The legal team of a government customer litigates against contractors under Russia's public procurement law (44-FZ): recovering penalties and terminating contracts. We built a system that prepares the lawyer's position on a dispute — the applicable rules, case law, risks, and the other side's counterarguments — a draft that the lawyer reviews and takes to court.
A large government customer has hundreds of contracts with contractors, and some of them end up in court. Every dispute lands on the legal team.
The contractor missed the deadlines, failed to deliver, broke the terms. The customer has to recover a penalty, terminate the contract, or fend off a counterclaim.
the position is assembled by hand from four sourcesWe built a system that prepares a draft of that position for the lawyer. The genuinely hard part turned out to be nothing like what you would expect from a task like this.
Take a penalty for late delivery: can it be recovered, and what is the ceiling? Any legal database will return the relevant articles in a second — liability applies, here is the formula, go to court. That is how a first-week intern would answer.
A lawyer who has actually run these disputes asks something else first: did the customer itself breach anything, hand over the site on time, sign off what was required, accept the milestones? If the customer failed to cooperate, the court can cut the penalty down or refuse to award it at all. These claims fall apart more often on counterclaims, on the customer’s own delay, or on a botched termination procedure than on a weak position on the merits.
The law here is public, it sits in open databases, and anyone can find an article. The lawyer’s value is elsewhere: remembering what gets used against you under that same law, and not repeating the mistake that tripped you up last time. The system assembles the position on a dispute — applicable rules, case law, risks, the other side’s counterarguments — and hands it over as a draft memorandum: a finished opinion with a stated position that the lawyer reviews and takes to court.
The obvious first move for a product like this is document search: take the question, find the most similar passages from laws and rulings, hand them to the model, and let it write the answer. For a quick reference question that works. For a court dispute it breaks on the very first case.
Back to the article on the customer’s duty to cooperate. In a court ruling about a contractor’s delay those words may not appear at all: cooperation is the contractor’s defense, something it raises in response, and it does not feature in the subject of the claim. Semantic search will not pull it up, because it is not in the text of the case. And the lawyer who forgot about it will hear it in the courtroom from the other side.
That is where the central decision of the whole system came from: when it comes to completeness, do not trust search. A rule being absent from the retrieved documents does not mean it is not needed. More often the opposite is true: the rules most dangerous to the customer are exactly the ones it would never write into its own claim.
So half of the engineering here lives outside search, in what the system adds to the retrieved material on its own. From the wording of the question it identifies the type of dispute and pulls in the rules the lawyer is obliged to check, even when they are nowhere in the case.
Ask about a penalty for delay, and the system lays out what the contractor will defend with before the lawyer even thinks of it. The links are written by hand, like the memory of someone who has sat through hundreds of hearings and knows which rules travel to court together. It is manual work, and for every new type of dispute the map is written out again.

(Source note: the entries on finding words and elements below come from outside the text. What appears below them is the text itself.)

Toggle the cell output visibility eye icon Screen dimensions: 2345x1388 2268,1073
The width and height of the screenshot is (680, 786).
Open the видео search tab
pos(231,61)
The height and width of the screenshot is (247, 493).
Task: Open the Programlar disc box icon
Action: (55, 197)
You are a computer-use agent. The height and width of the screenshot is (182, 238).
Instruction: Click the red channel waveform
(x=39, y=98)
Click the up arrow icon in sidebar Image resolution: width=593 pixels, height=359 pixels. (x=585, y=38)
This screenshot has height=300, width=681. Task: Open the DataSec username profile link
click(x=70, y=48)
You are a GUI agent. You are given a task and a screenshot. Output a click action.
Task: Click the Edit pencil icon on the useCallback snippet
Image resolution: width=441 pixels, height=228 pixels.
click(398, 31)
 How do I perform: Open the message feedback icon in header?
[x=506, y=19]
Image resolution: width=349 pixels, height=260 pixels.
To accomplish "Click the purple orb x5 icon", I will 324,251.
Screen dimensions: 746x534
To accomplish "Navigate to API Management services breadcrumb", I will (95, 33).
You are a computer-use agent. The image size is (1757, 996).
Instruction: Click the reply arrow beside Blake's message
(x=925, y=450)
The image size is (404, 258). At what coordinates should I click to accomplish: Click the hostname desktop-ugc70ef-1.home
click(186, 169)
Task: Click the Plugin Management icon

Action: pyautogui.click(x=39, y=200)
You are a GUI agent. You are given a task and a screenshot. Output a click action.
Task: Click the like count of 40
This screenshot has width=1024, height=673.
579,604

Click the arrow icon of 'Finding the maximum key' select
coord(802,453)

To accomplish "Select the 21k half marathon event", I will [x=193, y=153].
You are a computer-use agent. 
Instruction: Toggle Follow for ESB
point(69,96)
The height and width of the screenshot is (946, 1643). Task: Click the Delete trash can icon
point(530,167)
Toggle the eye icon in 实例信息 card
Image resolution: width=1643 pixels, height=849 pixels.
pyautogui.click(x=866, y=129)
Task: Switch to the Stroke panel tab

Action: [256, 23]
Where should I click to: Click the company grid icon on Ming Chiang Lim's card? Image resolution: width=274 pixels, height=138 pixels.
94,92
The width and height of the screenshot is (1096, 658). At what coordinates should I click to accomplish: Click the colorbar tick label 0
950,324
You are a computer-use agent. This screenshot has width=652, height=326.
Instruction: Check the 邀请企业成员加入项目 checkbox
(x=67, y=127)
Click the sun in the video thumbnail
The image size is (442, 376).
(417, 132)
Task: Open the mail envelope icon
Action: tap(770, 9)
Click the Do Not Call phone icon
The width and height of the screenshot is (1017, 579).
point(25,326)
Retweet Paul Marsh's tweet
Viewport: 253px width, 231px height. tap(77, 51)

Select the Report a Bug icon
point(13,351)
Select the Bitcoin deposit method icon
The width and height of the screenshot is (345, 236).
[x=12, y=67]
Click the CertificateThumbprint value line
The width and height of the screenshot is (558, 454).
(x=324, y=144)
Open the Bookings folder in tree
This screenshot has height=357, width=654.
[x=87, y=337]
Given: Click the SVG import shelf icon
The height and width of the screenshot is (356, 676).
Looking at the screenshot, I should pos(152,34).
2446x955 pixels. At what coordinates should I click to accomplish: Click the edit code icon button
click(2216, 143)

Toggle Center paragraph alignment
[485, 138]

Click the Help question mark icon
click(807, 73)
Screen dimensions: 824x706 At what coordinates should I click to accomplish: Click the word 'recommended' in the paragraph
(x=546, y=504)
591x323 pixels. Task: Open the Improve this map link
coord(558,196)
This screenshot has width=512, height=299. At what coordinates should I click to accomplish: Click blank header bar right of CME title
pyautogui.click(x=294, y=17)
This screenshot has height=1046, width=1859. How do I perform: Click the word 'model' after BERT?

There is caution in the other direction too: the system just as deliberately drops a rule that does not belong. The Civil Code and the public procurement law run on different regimes, and mixing their sanctions in one argument is a mistake the opponent spots immediately. So on a purely civil question the system does not drag in procurement articles, and when the question is specifically about reducing a penalty it removes the cooperation rules: that is a different axis of the dispute, and the extra material only adds noise.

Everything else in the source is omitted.